Friday, October 07, 2005

A good day indeed

Thursday was such a good day for me that I hardly know where to start pontificating about it.

As many of you know, I am in Organic Chemistry this semester. Hardly has there ever been a more villified and feared class among the college body. I certainly would not be taking it if I didn't have to and I live in terror that I'll suddenly realize the teacher is talking in Greek and I might as well drop out of college as soon as pass this class. We had a quiz on Monday that I had done a brief study session for and thought that I understood all of the subject matter it entailed. However, as I stared blankly at the quiz, it did, in fact, seem to be written in Greek. But I buckled myself and went through the grueling process of deciphering what exactly the question was trying to pry out of my brain. We got the quiz back during lab on thursday and I was shocked at the bright red marks all over the page.

All check marks and a 20/20 written boldly at the top! =) I hadn't missed a single one! I was very pleasantly surprised. And to top it all off, as I was working on my experiment, Dr. Stevens came into the lab and was asking everyone who Hannah was. I identified myself and braced for the impact of whatever he was going to tell me I had done wrong. But instead of yelling, he shook my hand. I had been the only one to get a perfect score on the quiz and he was proud of me! He had gone far out of his way simply to congratulate me and it has left a permanent glow on my face ever since.

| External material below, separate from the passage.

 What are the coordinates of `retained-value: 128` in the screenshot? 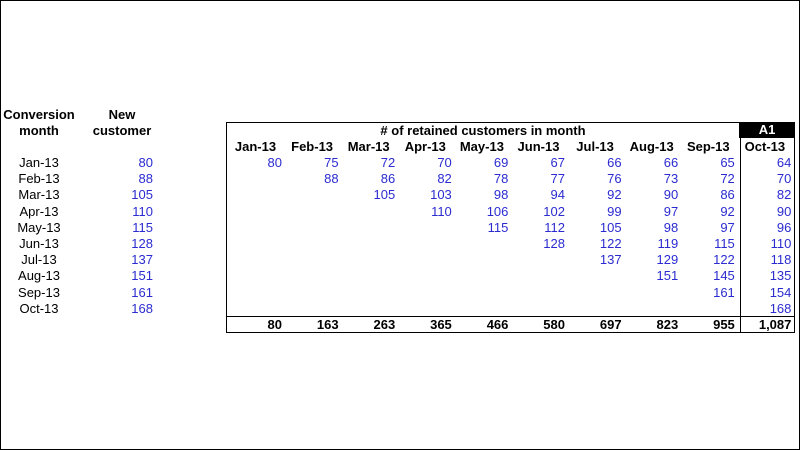 It's located at (554, 244).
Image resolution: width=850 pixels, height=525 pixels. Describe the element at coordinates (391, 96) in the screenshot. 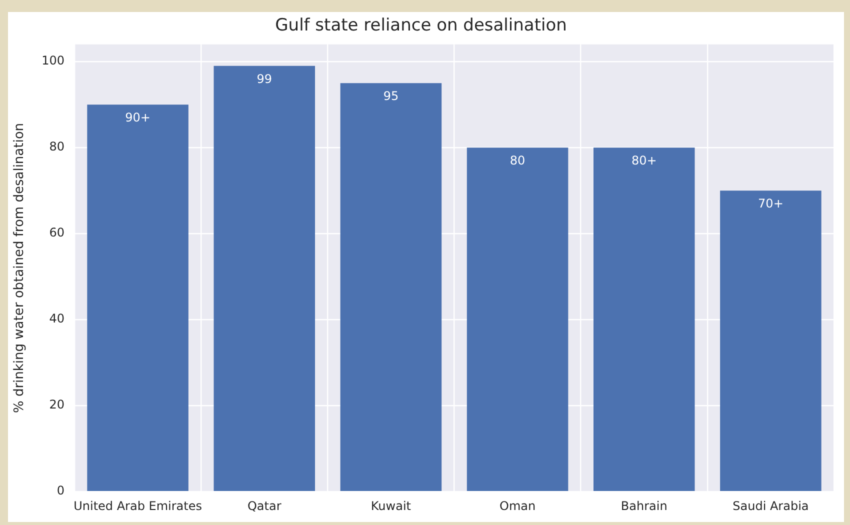

I see `data-label: 95` at that location.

I haven't felt so motivated to excel in a class since middle school. As an honors student, it has frustrated me throughout high school and college that despite going above and beyond the call of duty, few people ever truly recognize you for it. In fact, students who are struggling tend to get more attention than those who are doing well. Which is fine and dandy because they need it but often those of us who do the work get overlooked and it leaves me wondering why should I bother? I'm sad to admit that there have been classes (many, many classes) that I have felt apathetic enough about simply to accomplish the bare minimum because of this exact behavior.

But now, because of the effort of a professor to personally congratulate me, I want more then anything to continue doing well in this class. I might even venture to say that I like organic chemistry *gasp* simply because this has shed such a positive light onto the class. I plan on writing Dr. Stevens a thank you and explaining to him how much this gesture has meant to me because that, truly, is what makes a person a real teacher.

Scholarly huggles!

1 Comments:

At 1:55 PM, Anonymous Anonymous said...

That's fantastic. I am trying so hard to get Alex to feel that glow of a job well done. I always over-accomplished in school because I'm competitive. I don't understand the mentality of doing just what you have to to squeak by. The concept is completely foreign.

Congratulations, and I hope the rest of the class holds such pleasant surprises.